* _EXERCISE_: Could you transcribe exactly the lines from the one containing "The height and" through the last line of the records below, leaving out the pictures?

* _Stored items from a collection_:
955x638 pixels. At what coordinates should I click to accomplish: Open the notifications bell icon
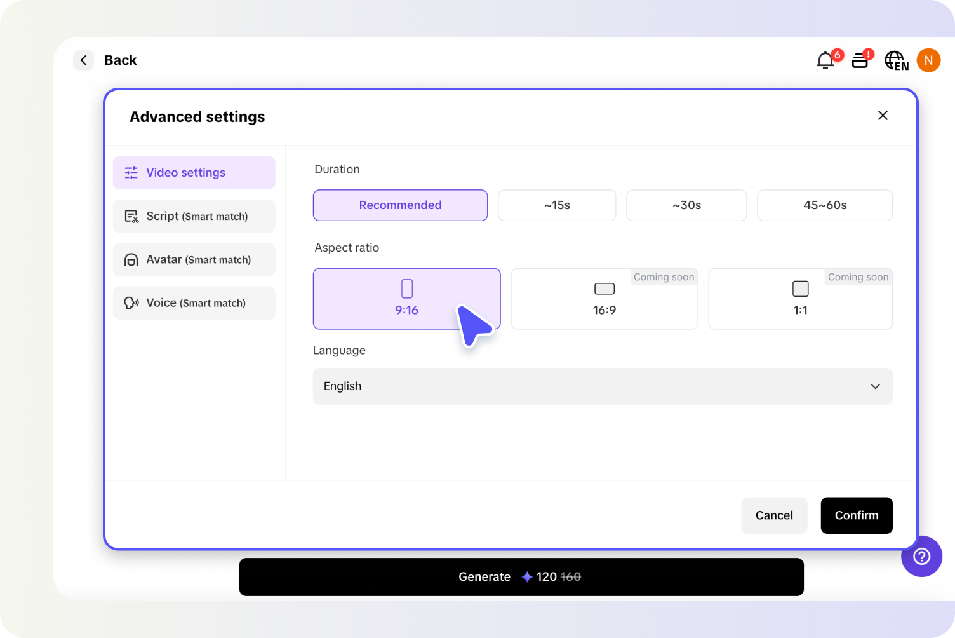click(825, 60)
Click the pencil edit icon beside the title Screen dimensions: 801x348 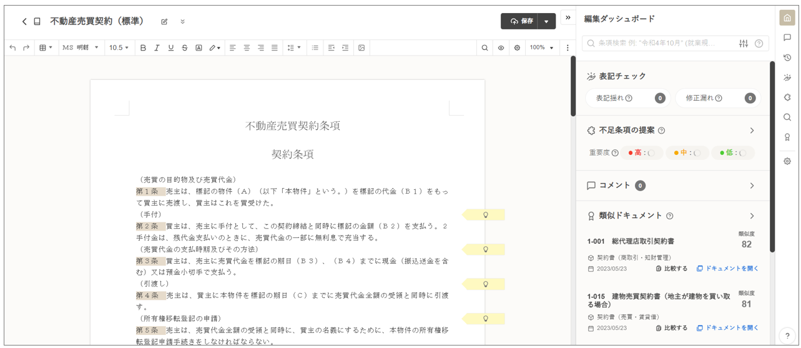tap(164, 22)
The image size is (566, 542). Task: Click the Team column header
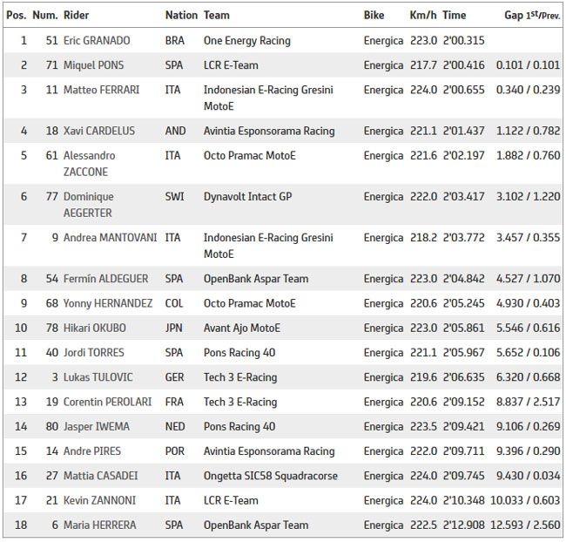click(217, 15)
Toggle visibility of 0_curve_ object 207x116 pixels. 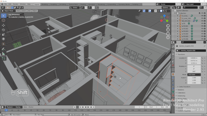click(x=202, y=16)
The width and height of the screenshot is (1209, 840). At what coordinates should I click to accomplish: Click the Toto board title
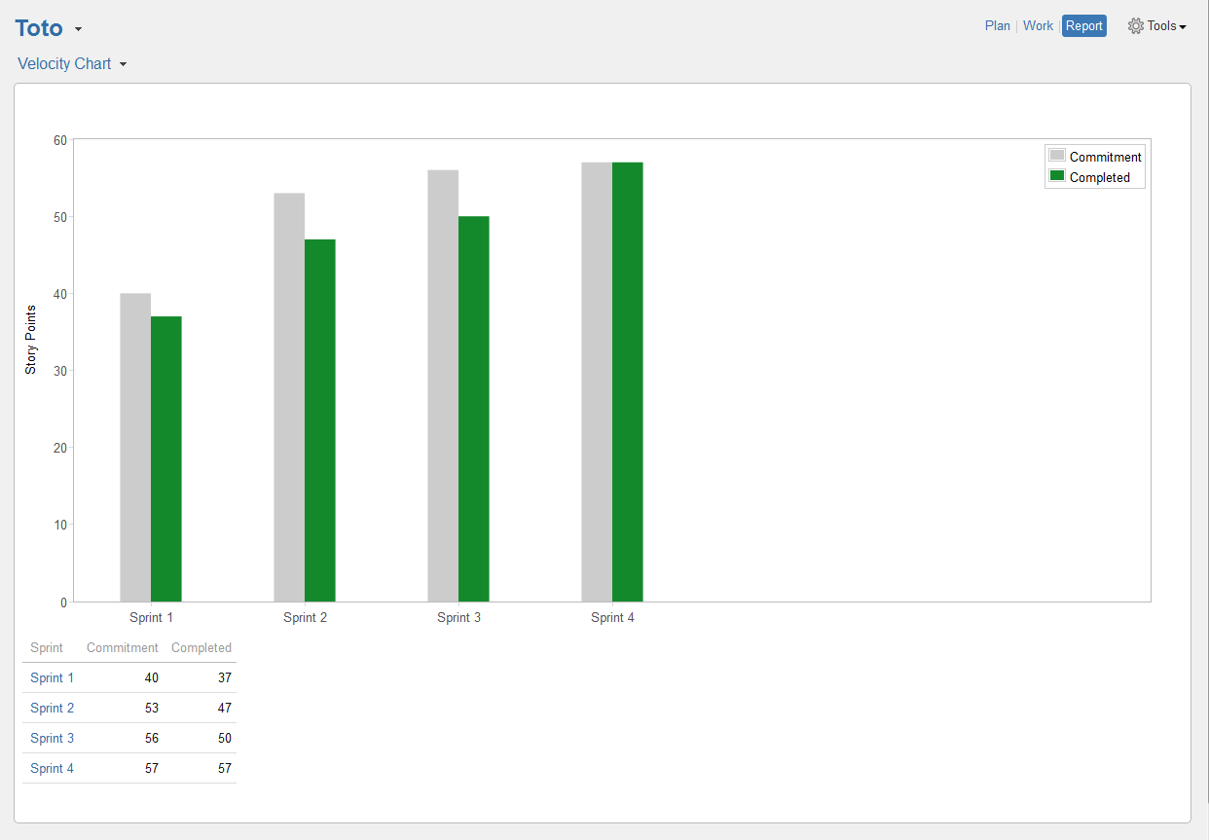click(39, 28)
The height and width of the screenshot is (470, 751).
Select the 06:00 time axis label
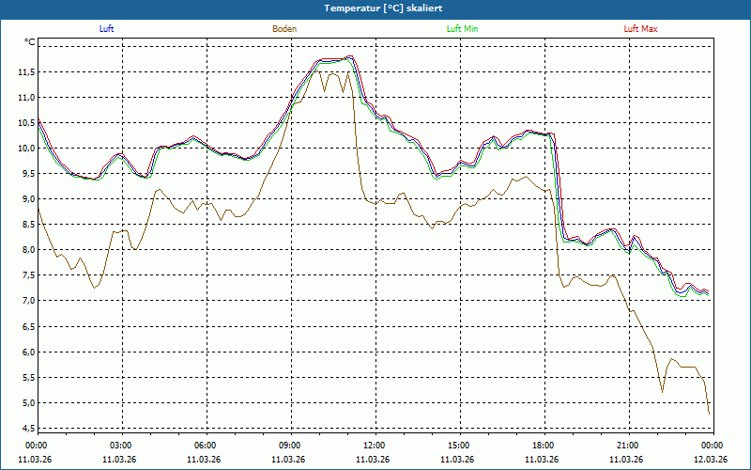tap(206, 446)
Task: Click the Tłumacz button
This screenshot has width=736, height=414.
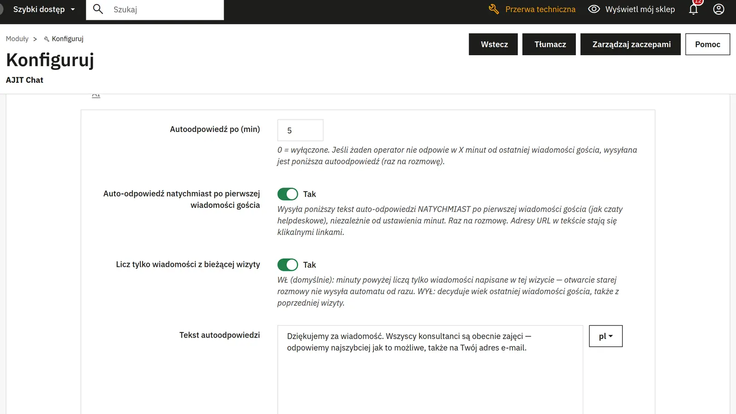Action: pos(549,44)
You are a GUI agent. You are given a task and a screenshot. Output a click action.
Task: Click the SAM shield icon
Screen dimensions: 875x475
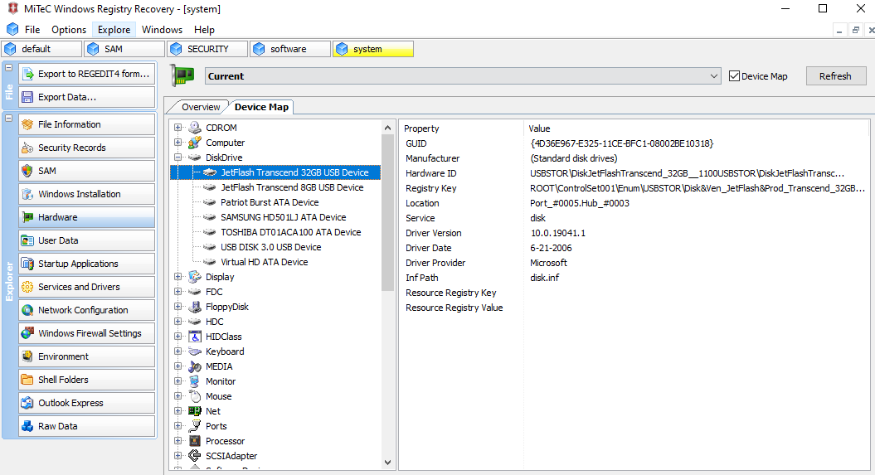[27, 171]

* _SOLUTION TO THIS EXERCISE_:
The height and width of the screenshot is (470, 751).
Select the 06:00 time axis label
tap(206, 446)
Task: Click the Tłumacz button
This screenshot has width=736, height=414.
Action: pos(549,44)
You are a GUI agent. You are given a task and a screenshot. Output a click action.
Task: Click the SAM shield icon
Screen dimensions: 875x475
[27, 171]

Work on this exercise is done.